# Need week in Broward Co. FL (Ft lauderdale/Pompano) starting APR 13,14



## Eudemis (Apr 5, 2018)

Looking for a 1BR week in Fort Lauderdale area beginning APR 13 or 14. Somewhat flexible on location but stuck with either of those two start dates.


----------



## cindy27 (Apr 6, 2018)

Eudemis said:


> Looking for a 1BR week in Fort Lauderdale area beginning APR 13 or 14. Somewhat flexible on location but stuck with either of those two start dates.

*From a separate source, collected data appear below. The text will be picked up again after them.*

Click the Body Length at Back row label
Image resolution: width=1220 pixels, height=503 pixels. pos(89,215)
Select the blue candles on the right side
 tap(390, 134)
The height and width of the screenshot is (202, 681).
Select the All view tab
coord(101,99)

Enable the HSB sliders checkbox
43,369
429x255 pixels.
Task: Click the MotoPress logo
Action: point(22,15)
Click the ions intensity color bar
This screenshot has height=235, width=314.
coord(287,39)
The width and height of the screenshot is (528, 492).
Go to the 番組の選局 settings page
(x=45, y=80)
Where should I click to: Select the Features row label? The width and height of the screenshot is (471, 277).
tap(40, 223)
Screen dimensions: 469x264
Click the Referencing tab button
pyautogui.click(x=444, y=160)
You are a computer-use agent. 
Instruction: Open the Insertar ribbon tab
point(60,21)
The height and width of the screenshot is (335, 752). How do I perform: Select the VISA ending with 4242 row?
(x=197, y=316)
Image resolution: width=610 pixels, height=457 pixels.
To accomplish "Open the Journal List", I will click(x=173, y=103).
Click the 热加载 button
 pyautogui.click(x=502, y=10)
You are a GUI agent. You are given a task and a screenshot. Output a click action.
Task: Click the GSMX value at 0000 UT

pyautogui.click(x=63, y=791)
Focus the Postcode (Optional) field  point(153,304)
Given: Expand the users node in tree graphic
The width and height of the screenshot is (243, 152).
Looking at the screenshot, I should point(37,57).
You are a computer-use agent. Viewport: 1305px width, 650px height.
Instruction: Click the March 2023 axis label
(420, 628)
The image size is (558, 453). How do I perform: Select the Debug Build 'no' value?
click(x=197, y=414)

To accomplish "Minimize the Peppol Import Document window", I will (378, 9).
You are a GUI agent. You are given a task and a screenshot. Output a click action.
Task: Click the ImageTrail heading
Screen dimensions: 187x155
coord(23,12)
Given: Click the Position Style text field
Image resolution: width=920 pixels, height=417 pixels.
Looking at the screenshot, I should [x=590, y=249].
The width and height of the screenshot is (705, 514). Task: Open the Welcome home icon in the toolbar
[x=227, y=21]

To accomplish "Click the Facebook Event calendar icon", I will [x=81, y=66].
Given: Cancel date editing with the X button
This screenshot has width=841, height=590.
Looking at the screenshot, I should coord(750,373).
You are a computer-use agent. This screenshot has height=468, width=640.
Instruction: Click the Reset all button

Pompano Beach area avail. cindyjones649@gmail.com


----------



## cindy27 (Apr 6, 2018)

Eudemis said:


> Looking for a 1BR week in Fort Lauderdale area beginning APR 13 or 14. Somewhat flexible on location but stuck with either of those two start dates.


Hi  I can do the following Vacation Village @ Bonadventure   1 bedroom sleep 4   rate is $599. Let me know if this will work.  cindyjones649@gmail.com


----------



## chapjim (Apr 6, 2018)

cindy27 said:


> Pompano Beach area avail. cindyjones649@gmail.com


Cindy,

If you actually have something, wouldn't it be better to send a PM to the OP?  Tell him what you have (assuming you have anything at all) and then go to emails if you have a match.  Just a thought.

This would have the added benefit of reducing the number of your annoying, unresponsive emails.  We'd all like that.

Note:  I was not commenting on Cindy's offer at Vacation Village.  Her post was one minute before mine.


----------



## Eudemis (Apr 10, 2018)

Still looking, Deerfield, Pompano Beach, Lauderdale, Hollywood areas.....wishin' and hopin' and thinkin' and prayin'


----------



## DRIless (Apr 10, 2018)

Eudemis said:


> Still looking, Deerfield, Pompano Beach, Lauderdale, Hollywood areas.....wishin' and hopin' and thinkin' and prayin'



Vacation Village at Bonaventure - Weston/Ft Lauderdale FL 1BR4 4/13/2018  $598
Vacation Village at Weston - Weston/Ft Lauderdale FL 1BR4 4/14/2018  $598


----------



## Eudemis (Apr 10, 2018)

All set for the week (Canada House). Thanks to everyone for the help.


----------